Smart likens his services to a "highly tailored weather report" for financial institutions and companies that are either locked into doing business in countries with high geopolitical tension, like Russia and China, or are considering expanding operations there.
"If you know you're going hiking along a certain trail, and you have to make that hike no matter what, you want to know if it's going to be hot and sunny or cold and wet," Smart said. "As much situational awareness as you can possibly have helps you reduce the risks in any decision you may have to make."
Papic also provides research and tailored analysis for his institutional clients, based on his personal methodology for understanding geopolitics he developed while working in the private intelligence space before joining the financial industry.
Papic argued that a rigorous, methodological approach to analysis is more useful to his clients than advice from former government officials.

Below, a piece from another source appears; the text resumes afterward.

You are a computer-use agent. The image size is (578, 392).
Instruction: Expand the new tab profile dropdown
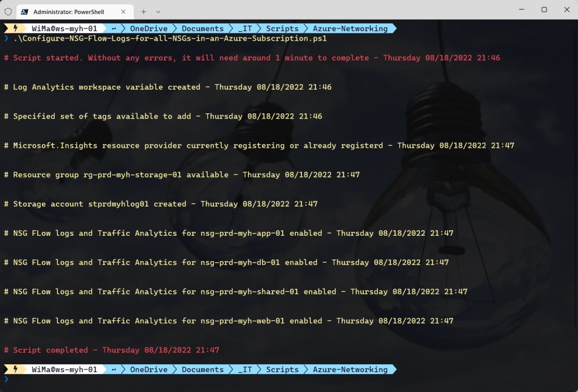pyautogui.click(x=158, y=11)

"You need people who speak both languages (geopolitics and finance) at a very high level to actually add value," Papic said. "Pulling someone out of government after 30 years and trying to tell them, 'Hey, can you learn the Bloomberg terminal?' Yeah, good luck with that. I'm very skeptical of the supply (of consultants)."

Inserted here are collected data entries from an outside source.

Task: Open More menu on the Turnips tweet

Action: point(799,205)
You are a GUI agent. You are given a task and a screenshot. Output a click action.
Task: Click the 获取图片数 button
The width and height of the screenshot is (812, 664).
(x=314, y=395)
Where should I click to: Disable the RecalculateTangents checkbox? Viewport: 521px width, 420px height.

Even pension funds that don't currently use geopolitical consultants said it's a space they're paying close attention to as the world continues to change.
"We are looking into this, because of the two wars going on," said Steven Meier, CIO of the $255 billion New York City Retirement Systems.

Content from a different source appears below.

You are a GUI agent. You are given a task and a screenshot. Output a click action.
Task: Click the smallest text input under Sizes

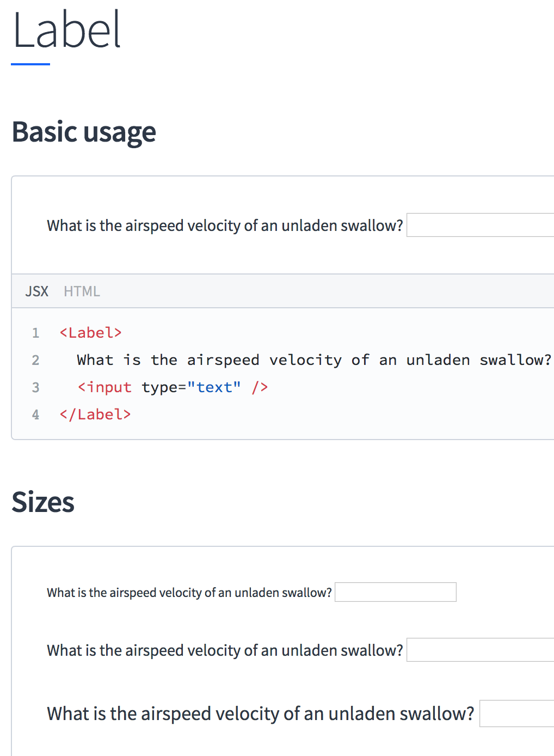tap(396, 592)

"The issue of geopolitical risk needs to be considered over the next 10 years. It's hard to price. It's the unknowns we don't know that we need to be concerned about."
Angela Miller-May, CIO of the $49 billion Illinois Municipal Retirement Fund, Oak Brook, added: "We're a global investor. We have exposure to countries outside the U.S. We have to look at these exposures now as risk. Do we look at a portfolio ex-China? Or as China's the next largest economy do we keep some" in the portfolio, she said. Geopolitical risk "is something we think about from an investment point of view and macroeconomic point of view."
Pension plans and asset managers are preparing for deglobalization and continued conflict, which they are concerned will impact global supply chains and maintain an inflationary impact on the world economy.
"It's not as if everybody is going to pull down their blinds and make everything in-house, but there will be both a greater sense of needing to have a couple of different backup supply lines, and maybe even deeper inventories," Smart said. "In this reorientation of trade routes and supply lines, there's a lot more need to understand what geographies make the most sense, and that's when a lot of the geopolitical questions arise."
Mucha said his job as a geopolitical strategist was to help Wellington and its clients invest in the world that exists, "not the world you wish we live in," which means acknowledging that issues like great power competition and climate change aren't going to simply disappear. "Geopolitical and policy risk is likely to be highly disruptive in coming years, I think that's going to mean greater differentiation from an investment perspective," Mucha said. "It's time to find winners and losers, to seek alpha in a more disruptive, more differentiated environment."